Selected passage:
** Begin **
Creating mirrors would be a lot easier If women simply saw the reverse of what men saw, and the Chinese the reverse of Americans. Understanding the differences would be rather simple. But faced with reversed images, people have a tendency to complicate things by adding judgments like "right" and "wrong". This makes problems when people experience going through a looking-glass, some serious, some very serious. The laughing at the "curious" world on the other side stops abruptly when the problems are understood.
 
For example, most Chinese simply have to be warned to accept the fact that compared to multidimensional images Chinese experience; American images will appear like two dimensional comic book drawings. Intuitively there is a feeling that the simplicity of the images should make understanding American priorities and decisions rather simple. Laughter stops when they discover the reality. Crowding complex things into simple yes and no categories can complicate things beyond comprehension.
 
Americans present another problem. Even if many might be persuaded to accept that things on the other side of the mirror are reversed, getting most Americans to accept three different kinds of reversal as both "right" and "usual" requires not only that they be warned. Americans tend to react to the Chinese experience as if it were a Picasso painting where four images appear distorted by being forced onto a two dimensional canvass. Laughter stops when they learn that they have to consider all four images simultaneously. Most Europeans tend to respond pretty much like most Americans.
 
All seem to need a guide during their experience going through the looking-glass. Add differences in gender to the images and the complex problems accompanying globalization, integration and personal empowerment are framed neatly by Lewis Carroll's 'Through the looking-glass allegory.
 
Realities, Metaphors, Scales, Tokens and Multiple perspectives
Adding one more allegory to what has already become a great chain of metaphors dramatizes without underestimating the complexity of the problem that the psychology of mirrors exemplifies-the problem of multiple perspectives. Psychology's fundamental role has always been to help individuals operate in the twilight zone between fantasy and reality. Things become complicated because the fantasies of creative individuals can be transformed into realities. And what appear to be today's confirmed realities can, often instantly, become mere memories. Multiply the above complexity by the number of possible perspectives, and then multiply both by the number of observing individuals. The ironies of the greatly simplified "truths" that daily confront us through our mirrors begin to resemble Carroll's quasi uncomfortable children's journeys through the looking-glass.
 
Too, the mirror image in itself is a metaphor that, even at its best, often lures us into subtle distortions of our relationships to multiple realities. We need scales by which to measure things if we are not to be fooled completely. Measures of time-space are fundamental for coming to grips with the past and predicting things to prepare for in the future. Yet weights, statistics, rates and trends all seem real, but they too are images susceptible to distortion. Like mirror images, the numbers from scales can be, and are, evaluated from many perspectives of varying reliability, with no guarantees as to their relationships to reality.
** End **
Given instruction: In the passage on mirrors, what do American images look like compared to the multidimensional images Chinese experience? Please note that the listing isn't needed.

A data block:
** Begin **
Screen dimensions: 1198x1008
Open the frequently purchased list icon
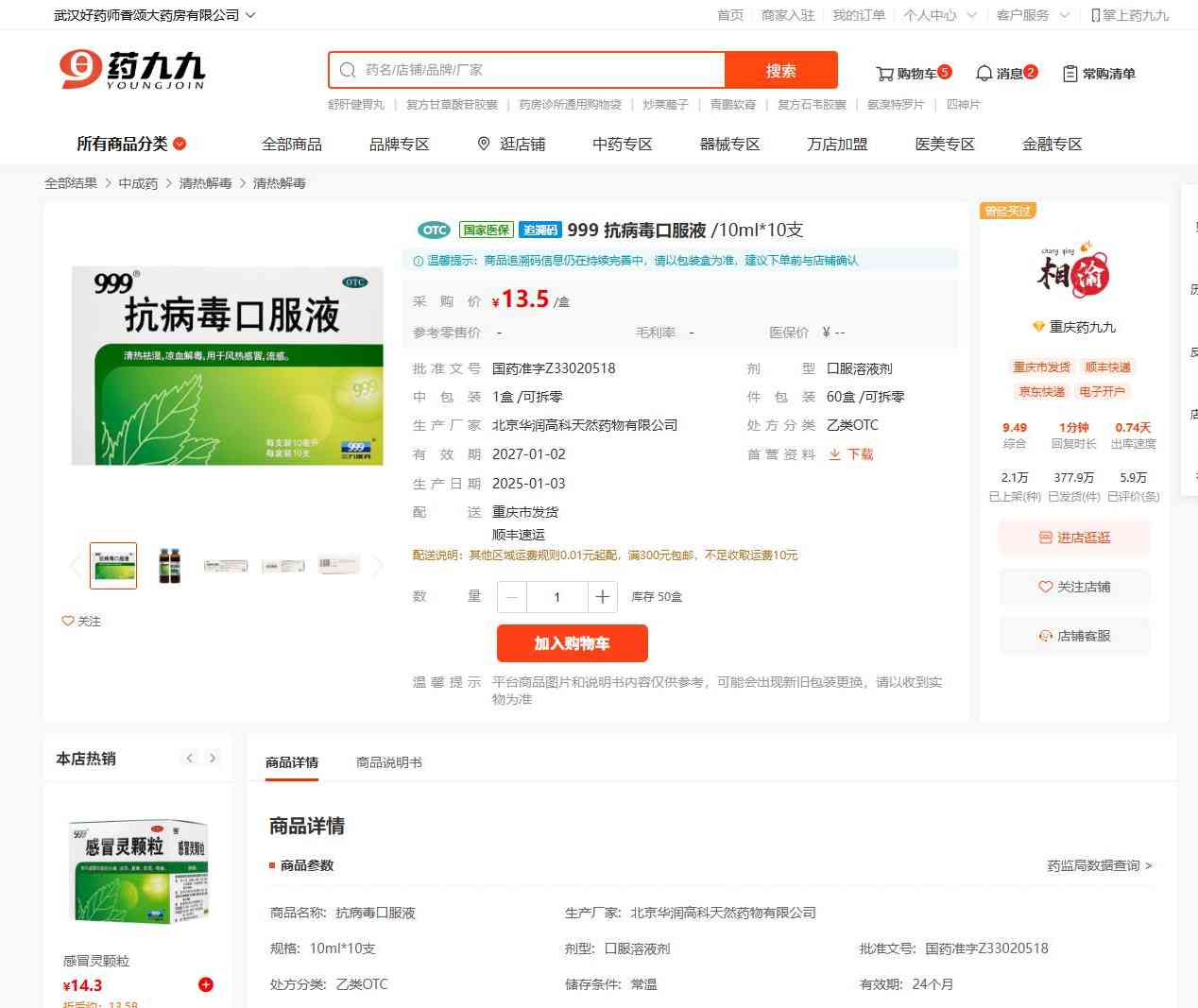[1070, 74]
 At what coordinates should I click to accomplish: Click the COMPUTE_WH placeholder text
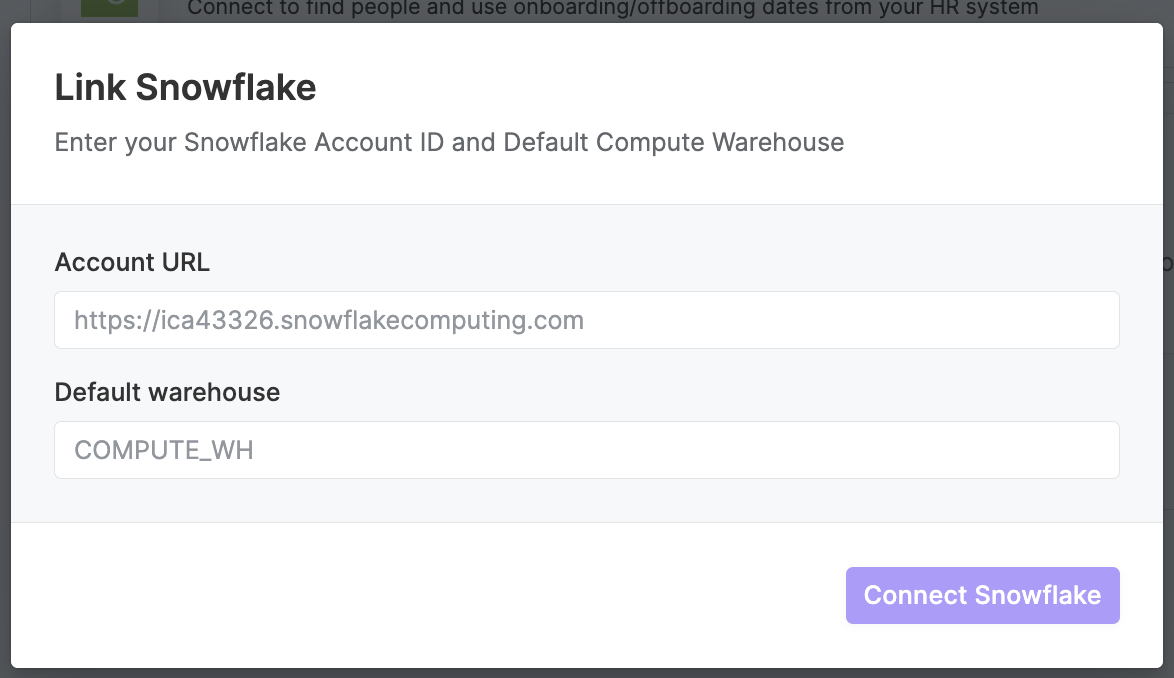click(164, 451)
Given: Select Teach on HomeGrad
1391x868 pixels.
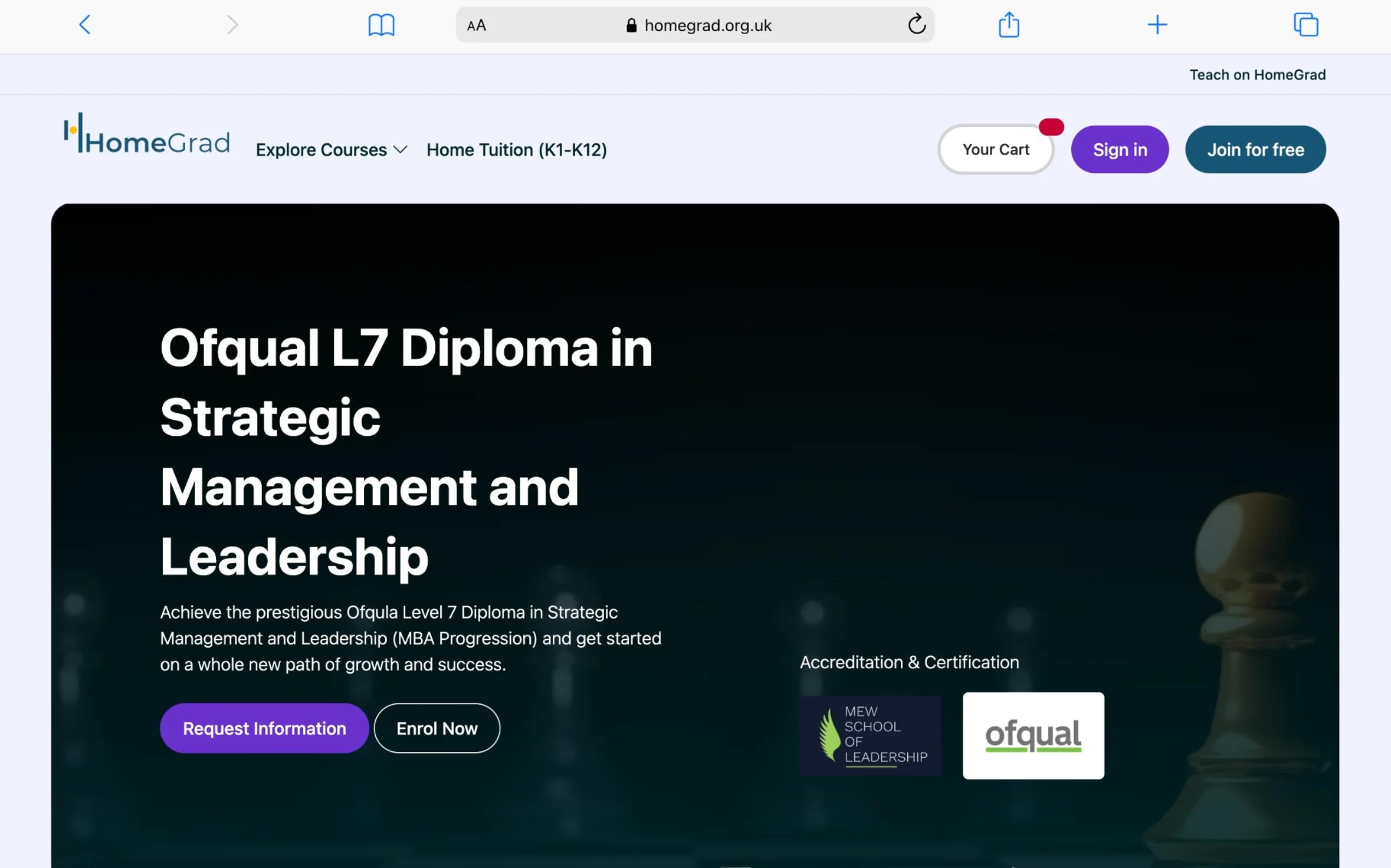Looking at the screenshot, I should tap(1257, 74).
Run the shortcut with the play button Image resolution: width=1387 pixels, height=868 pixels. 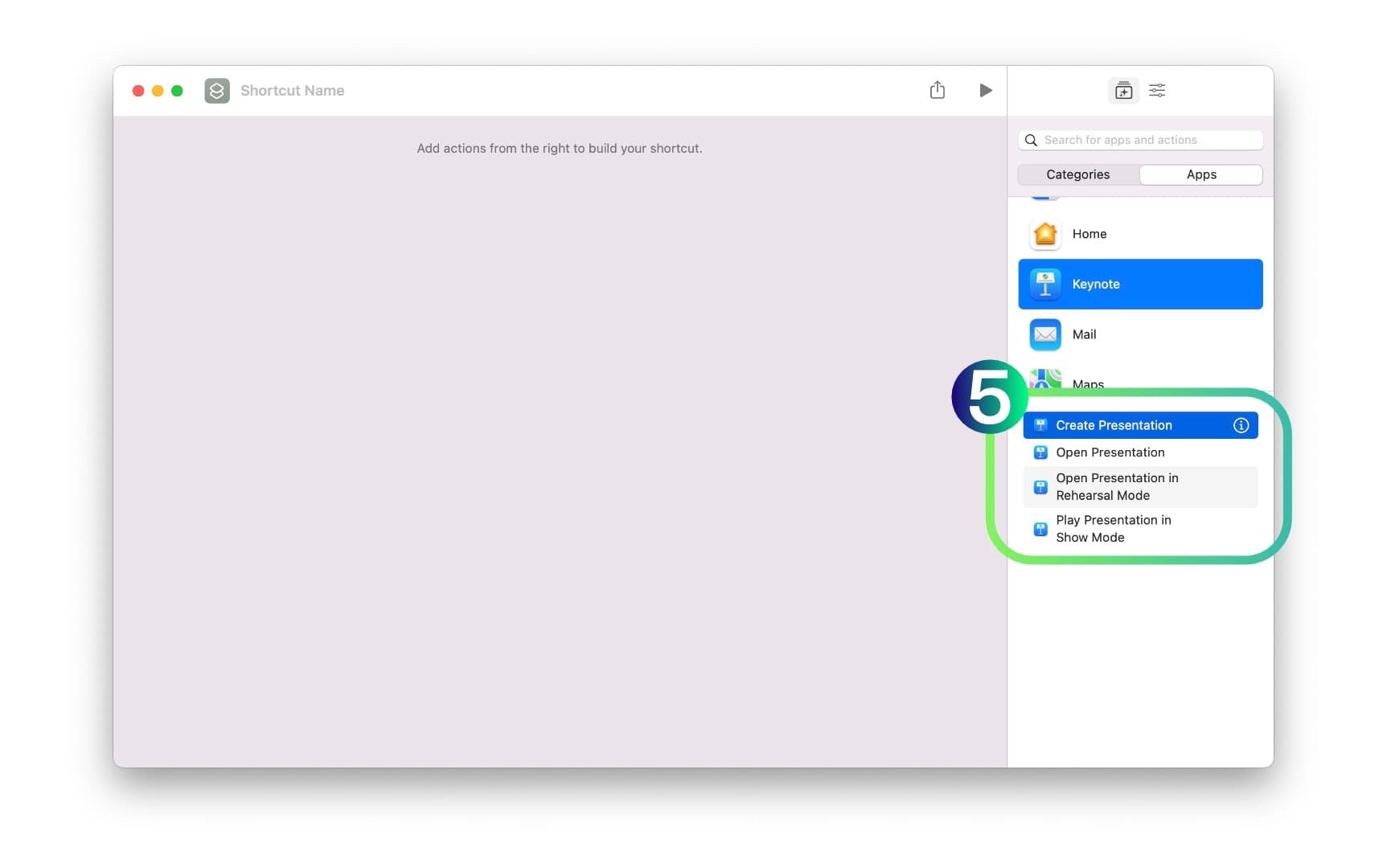(985, 90)
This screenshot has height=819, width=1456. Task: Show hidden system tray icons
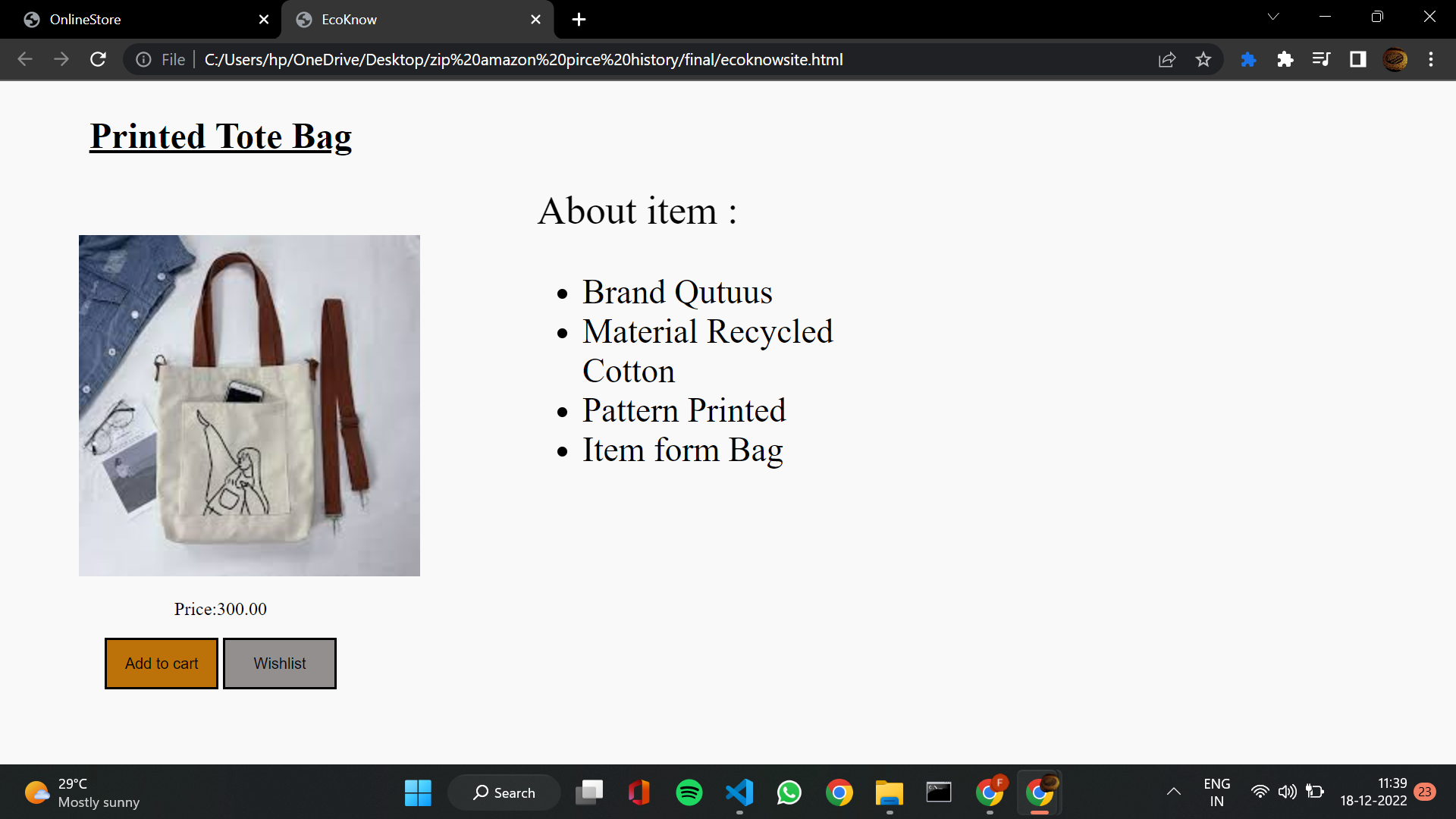pos(1173,792)
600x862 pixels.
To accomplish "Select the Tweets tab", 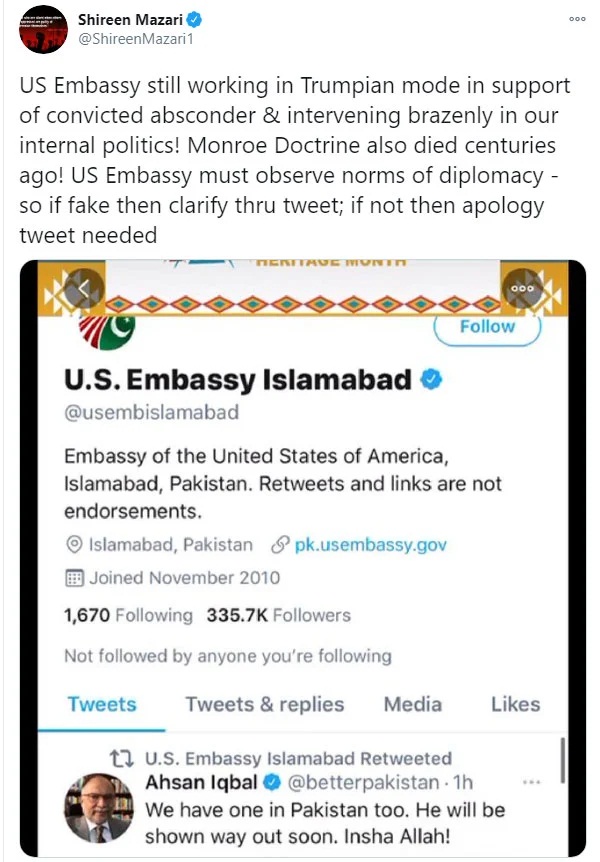I will click(x=102, y=704).
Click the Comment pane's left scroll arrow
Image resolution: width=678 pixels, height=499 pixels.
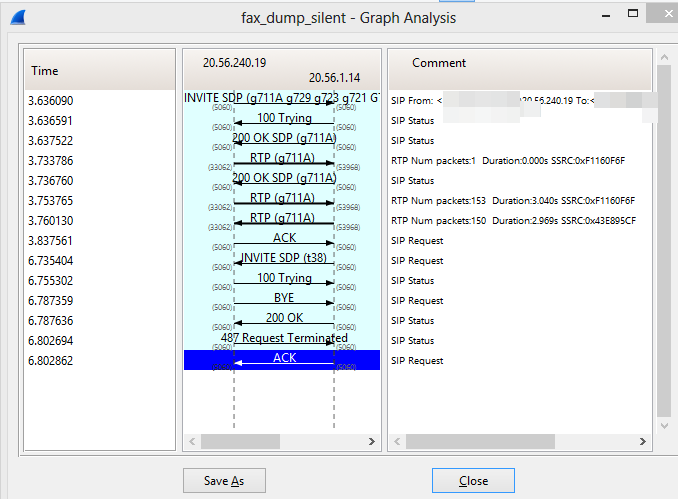397,441
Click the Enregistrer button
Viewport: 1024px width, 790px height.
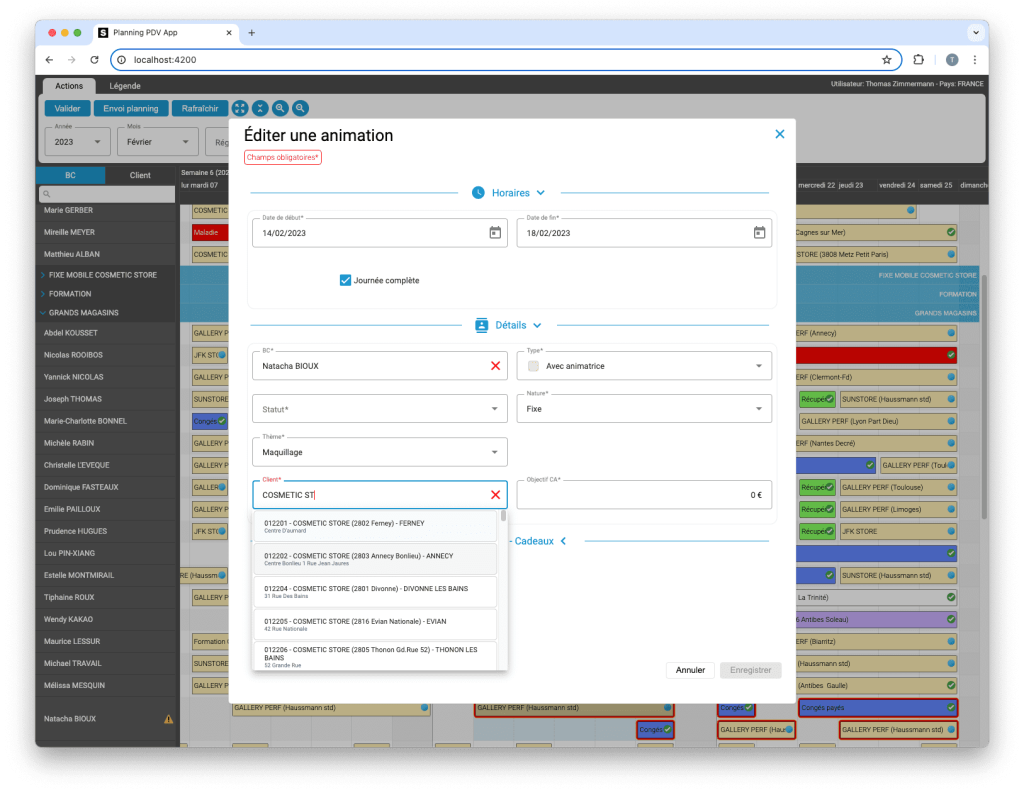[x=750, y=670]
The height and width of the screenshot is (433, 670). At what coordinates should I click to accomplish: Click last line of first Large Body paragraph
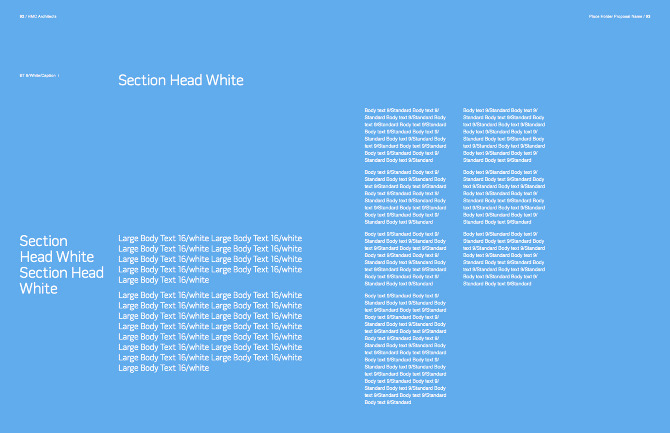click(x=164, y=280)
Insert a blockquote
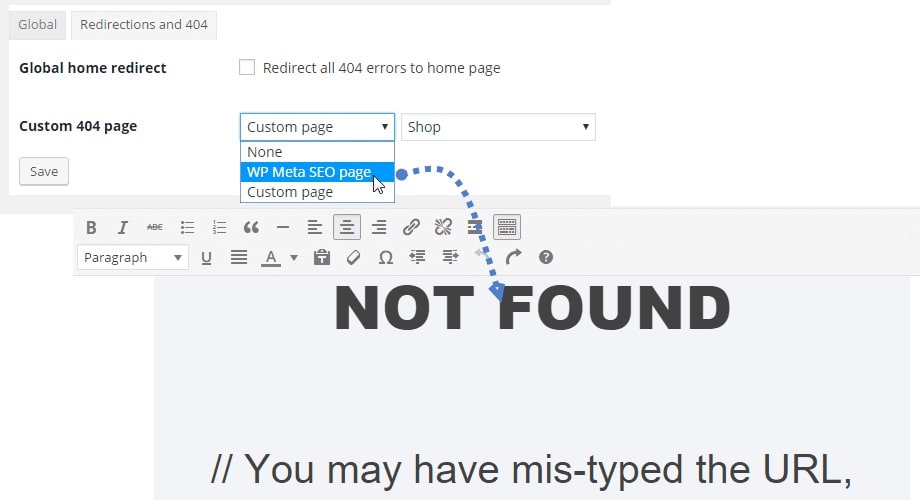920x500 pixels. tap(251, 228)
** End **
Result for this task: They appear like two dimensional comic book drawings.